- [WHAT YOU HAVE TO DO]: Could you give back the listing below exactly, every line included?

- [GIVEN DATA]:

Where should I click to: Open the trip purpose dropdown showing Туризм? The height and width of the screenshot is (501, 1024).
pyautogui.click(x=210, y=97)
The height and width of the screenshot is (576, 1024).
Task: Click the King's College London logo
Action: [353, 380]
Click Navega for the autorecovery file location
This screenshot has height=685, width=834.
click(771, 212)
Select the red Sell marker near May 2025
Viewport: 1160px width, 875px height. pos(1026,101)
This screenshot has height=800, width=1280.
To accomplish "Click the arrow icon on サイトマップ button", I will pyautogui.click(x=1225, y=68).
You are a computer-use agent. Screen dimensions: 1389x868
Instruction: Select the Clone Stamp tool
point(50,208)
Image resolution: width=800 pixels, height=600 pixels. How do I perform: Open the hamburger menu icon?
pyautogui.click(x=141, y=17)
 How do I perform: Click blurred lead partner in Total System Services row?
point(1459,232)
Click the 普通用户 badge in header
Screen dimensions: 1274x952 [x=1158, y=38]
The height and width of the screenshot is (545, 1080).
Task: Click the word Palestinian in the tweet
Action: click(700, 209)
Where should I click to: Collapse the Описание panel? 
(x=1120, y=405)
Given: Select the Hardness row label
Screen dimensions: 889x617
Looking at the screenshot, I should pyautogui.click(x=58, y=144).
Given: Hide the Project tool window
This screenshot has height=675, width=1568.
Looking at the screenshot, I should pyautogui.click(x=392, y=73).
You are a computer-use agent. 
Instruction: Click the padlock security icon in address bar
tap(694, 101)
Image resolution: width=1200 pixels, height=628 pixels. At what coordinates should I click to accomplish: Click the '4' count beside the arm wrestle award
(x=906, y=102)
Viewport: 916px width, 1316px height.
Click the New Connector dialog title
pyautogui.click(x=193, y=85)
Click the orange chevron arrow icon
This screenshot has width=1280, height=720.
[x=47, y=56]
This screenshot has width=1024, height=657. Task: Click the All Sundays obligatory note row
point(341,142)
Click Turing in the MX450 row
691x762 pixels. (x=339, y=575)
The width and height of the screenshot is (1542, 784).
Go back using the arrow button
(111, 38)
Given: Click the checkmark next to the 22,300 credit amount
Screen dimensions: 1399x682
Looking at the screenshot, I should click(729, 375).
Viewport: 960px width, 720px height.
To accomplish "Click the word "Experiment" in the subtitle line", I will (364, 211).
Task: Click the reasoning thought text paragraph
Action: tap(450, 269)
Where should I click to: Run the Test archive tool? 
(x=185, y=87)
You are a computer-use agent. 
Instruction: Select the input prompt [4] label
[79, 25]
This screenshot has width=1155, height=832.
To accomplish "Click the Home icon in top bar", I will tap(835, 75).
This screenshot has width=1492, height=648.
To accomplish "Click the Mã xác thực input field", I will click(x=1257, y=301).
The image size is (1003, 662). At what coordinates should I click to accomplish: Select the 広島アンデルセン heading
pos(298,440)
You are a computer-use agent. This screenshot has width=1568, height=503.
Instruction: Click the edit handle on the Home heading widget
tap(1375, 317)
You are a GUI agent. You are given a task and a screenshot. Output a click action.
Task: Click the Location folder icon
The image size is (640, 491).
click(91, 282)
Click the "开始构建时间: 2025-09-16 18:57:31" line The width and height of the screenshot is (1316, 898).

- [RESULT]:
Where should I click to: Open the trip purpose dropdown showing Туризм? The height and width of the screenshot is (501, 1024).
pyautogui.click(x=210, y=97)
The height and width of the screenshot is (576, 1024).
Task: Click the King's College London logo
Action: [353, 380]
Click Navega for the autorecovery file location
This screenshot has height=685, width=834.
click(771, 212)
Select the red Sell marker near May 2025
Viewport: 1160px width, 875px height. pos(1026,101)
This screenshot has height=800, width=1280.
To accomplish "Click the arrow icon on サイトマップ button", I will pyautogui.click(x=1225, y=68).
You are a computer-use agent. Screen dimensions: 1389x868
Instruction: Select the Clone Stamp tool
point(50,208)
Image resolution: width=800 pixels, height=600 pixels. How do I perform: Open the hamburger menu icon?
pyautogui.click(x=141, y=17)
 How do I perform: Click blurred lead partner in Total System Services row?
point(1459,232)
Click the 普通用户 badge in header
Screen dimensions: 1274x952 [x=1158, y=38]
The height and width of the screenshot is (545, 1080).
Task: Click the word Palestinian in the tweet
Action: click(700, 209)
Where should I click to: Collapse the Описание panel? 
(x=1120, y=405)
Given: Select the Hardness row label
Screen dimensions: 889x617
Looking at the screenshot, I should pyautogui.click(x=58, y=144).
Given: Hide the Project tool window
This screenshot has height=675, width=1568.
Looking at the screenshot, I should pyautogui.click(x=392, y=73).
You are a computer-use agent. 
Instruction: Click the padlock security icon in address bar
tap(694, 101)
Image resolution: width=1200 pixels, height=628 pixels. At what coordinates should I click to accomplish: Click the '4' count beside the arm wrestle award
(x=906, y=102)
Viewport: 916px width, 1316px height.
Click the New Connector dialog title
pyautogui.click(x=193, y=85)
Click the orange chevron arrow icon
This screenshot has width=1280, height=720.
[x=47, y=56]
This screenshot has width=1024, height=657. Task: Click the All Sundays obligatory note row
point(341,142)
Click Turing in the MX450 row
691x762 pixels. (x=339, y=575)
The width and height of the screenshot is (1542, 784).
Go back using the arrow button
(111, 38)
Given: Click the checkmark next to the 22,300 credit amount
Screen dimensions: 1399x682
Looking at the screenshot, I should click(729, 375).
Viewport: 960px width, 720px height.
To accomplish "Click the word "Experiment" in the subtitle line", I will (364, 211).
Task: Click the reasoning thought text paragraph
Action: tap(450, 269)
Where should I click to: Run the Test archive tool? 
(x=185, y=87)
You are a computer-use agent. 
Instruction: Select the input prompt [4] label
[79, 25]
This screenshot has width=1155, height=832.
To accomplish "Click the Home icon in top bar", I will tap(835, 75).
This screenshot has width=1492, height=648.
To accomplish "Click the Mã xác thực input field", I will click(x=1257, y=301).
The image size is (1003, 662). At what coordinates should I click to accomplish: Select the 広島アンデルセン heading
pos(298,440)
You are a computer-use agent. This screenshot has width=1568, height=503.
Instruction: Click the edit handle on the Home heading widget
tap(1375, 317)
You are a GUI agent. You are given a task and a screenshot. Output a click action.
Task: Click the Location folder icon
The image size is (640, 491).
click(91, 282)
Click the "开始构建时间: 2025-09-16 18:57:31" line The width and height of the screenshot is (1316, 898).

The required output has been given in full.